On my floor, I have an average case load of 40 patients. Half of them have cardiac issues ranging from chronic atrial fibrillation to chronic obstructive pulmonary disease (COPD), and the other half are COVID-19 patients, so I’ve been seeing patients from as young as in their 20s to 101-year-olds.

“I worry a lot about the nurses and the health of the front line workers,” says Lauren Parks ’16M, a medical social worker at Hackensack Meridian Ocean Medical Center in Brick, New Jersey.

With COVID-19 patients, they are so sick that they need extra assistance and, if a patient recovers, they still have a long road ahead of them. Many need in-patient rehab, but placements have been difficult in the discharge planning because many rehabs have been closing their doors to protect their current patients.
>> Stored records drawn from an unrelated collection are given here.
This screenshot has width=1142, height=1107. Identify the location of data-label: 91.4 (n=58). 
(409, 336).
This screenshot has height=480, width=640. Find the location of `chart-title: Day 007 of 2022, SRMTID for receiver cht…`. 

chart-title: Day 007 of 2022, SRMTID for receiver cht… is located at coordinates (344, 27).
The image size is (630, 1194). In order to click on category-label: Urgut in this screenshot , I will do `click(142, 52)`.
Before COVID-19, we typically had a list of 40 to 50 placement options that we could discharge our patients to, and now it’s down to eight or nine.

At the very least, nine out of ten patients will still need oxygen, or a walker when they’re discharged home; some need hospital beds and in-home physical and occupational therapy.
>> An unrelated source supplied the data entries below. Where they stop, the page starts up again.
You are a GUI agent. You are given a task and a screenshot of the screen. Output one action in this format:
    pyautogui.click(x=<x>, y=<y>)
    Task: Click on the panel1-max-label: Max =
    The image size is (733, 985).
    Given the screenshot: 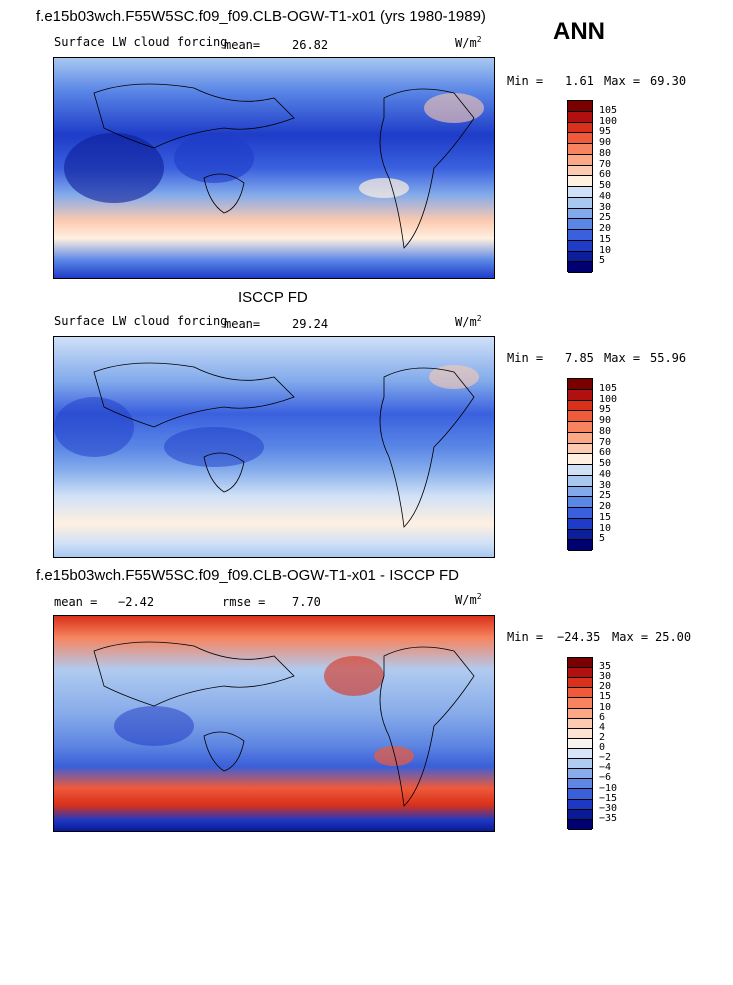 What is the action you would take?
    pyautogui.click(x=622, y=81)
    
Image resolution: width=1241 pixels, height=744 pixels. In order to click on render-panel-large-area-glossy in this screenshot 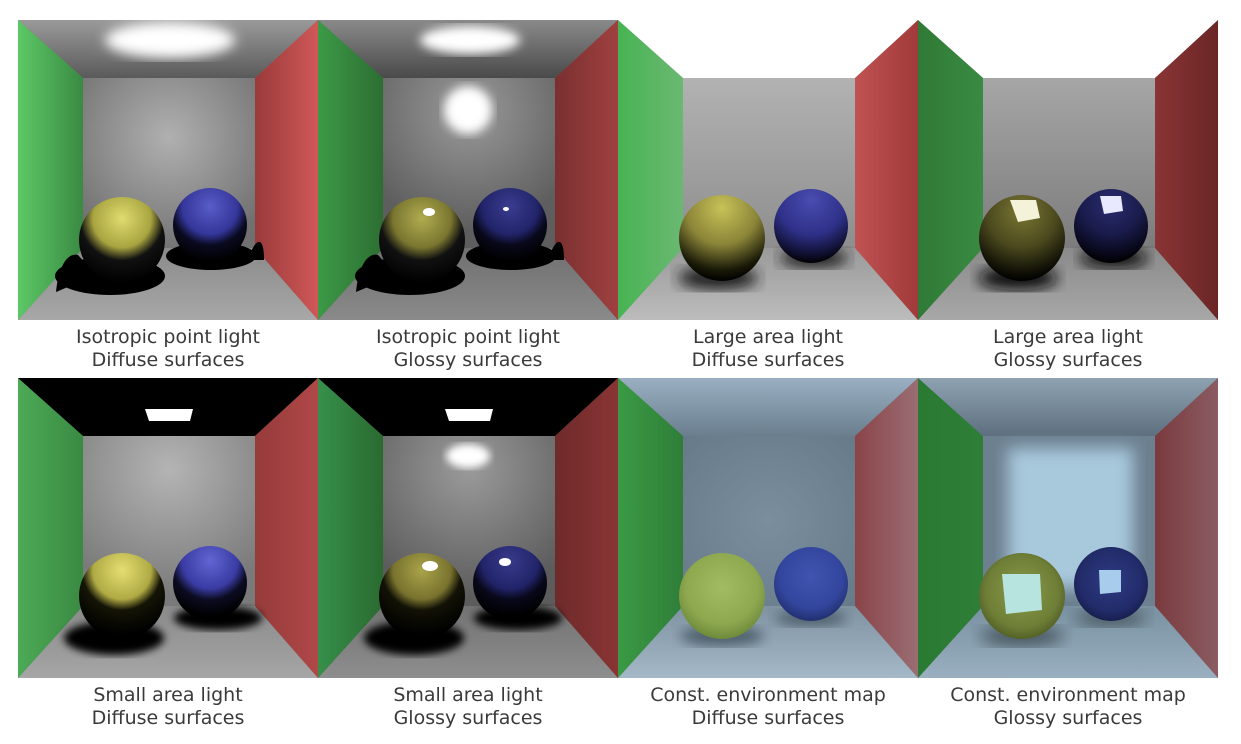, I will do `click(1068, 170)`.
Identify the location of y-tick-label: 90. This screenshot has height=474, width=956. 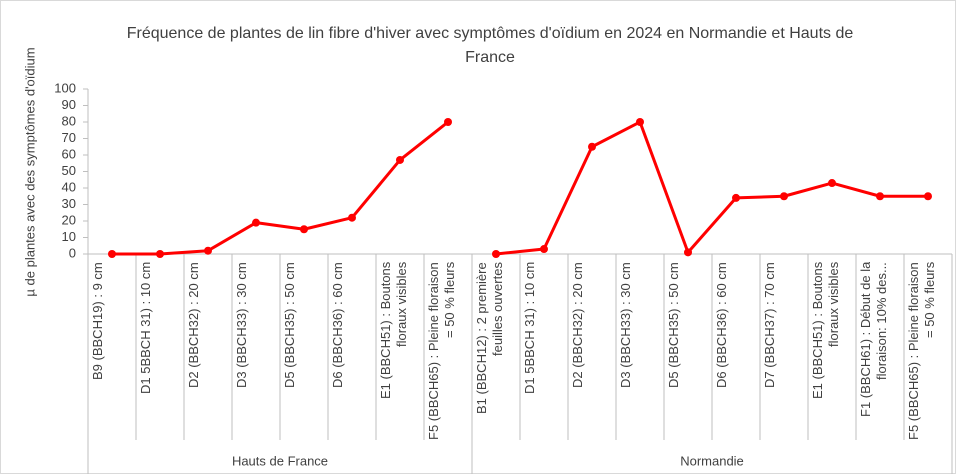
(69, 104).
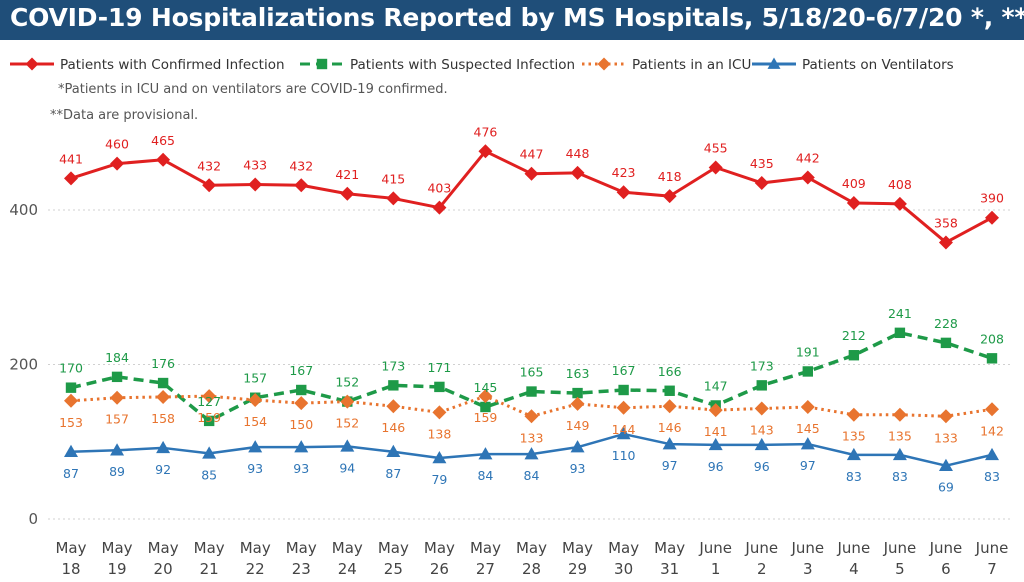 The image size is (1024, 582). What do you see at coordinates (393, 428) in the screenshot?
I see `data-label-icu: 146` at bounding box center [393, 428].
In March and April, I had been working every Sunday through Friday, picking up shifts as I could. It was hard and it’s still hard. I’ve definitely cried after work. I’ve definitely cried on the phone with families. Obviously you want to keep it together, but it’s so traumatic for these very sick patients. They’re in a room by themselves, doors closed, unable to see their families, communicating with us via baby monitors—it’s so isolating for them. My coworkers and I talk a lot about how much distress these patients are going through and how it’s so important to recognize and prepare for that.

I’ve always created relationships with my families but now more than ever—because visitors are not allowed in the hospital—we’ve been doing a lot of visitation with families via FaceTime and now most of my day is calling families and saying ‘hey, how are you?’ That’s not a part of the job per se, but my coworkers and I, just because of what we do and who we are, are asking those families: How are you doing today? What can I do to make your life easier?

I worry a lot about the nurses and the health of the front line workers. For me, I’m reading updates on the computer at my desk—I’m not in the room seeing a patient’s labored breathing or the one doing compressions when their heart stops beating. I really worry about mental health and PTSD because it has been so traumatic on so many levels for everyone affected: the family, the patient, the doctors, the nurses, the social workers.

Every professor says “every social worker needs a social worker” and it’s so true. We kind of joke about how we’re going to need a lot of therapy after this because it’s so depleting—it takes your heart and it rips it out because you’re giving so much of yourself to the family.

I foresee a positive change coming out of this in regard to treating each other like humans and being more empathetic towards one another and really reinforcing the idea that we’re all a team and we can lean on each other. We’ve all seen one another at our most vulnerable at this point and I think it’s definitely doing a lot to bring an air of camaraderie and teamwork.

I think people are going to become more human with one another. Showing a patient a little bit of empathy—that’s something they’re going to remember for the rest of their lives. They’ll remember that I showed them a little piece of hope and compassion during such an uncertain and dark time.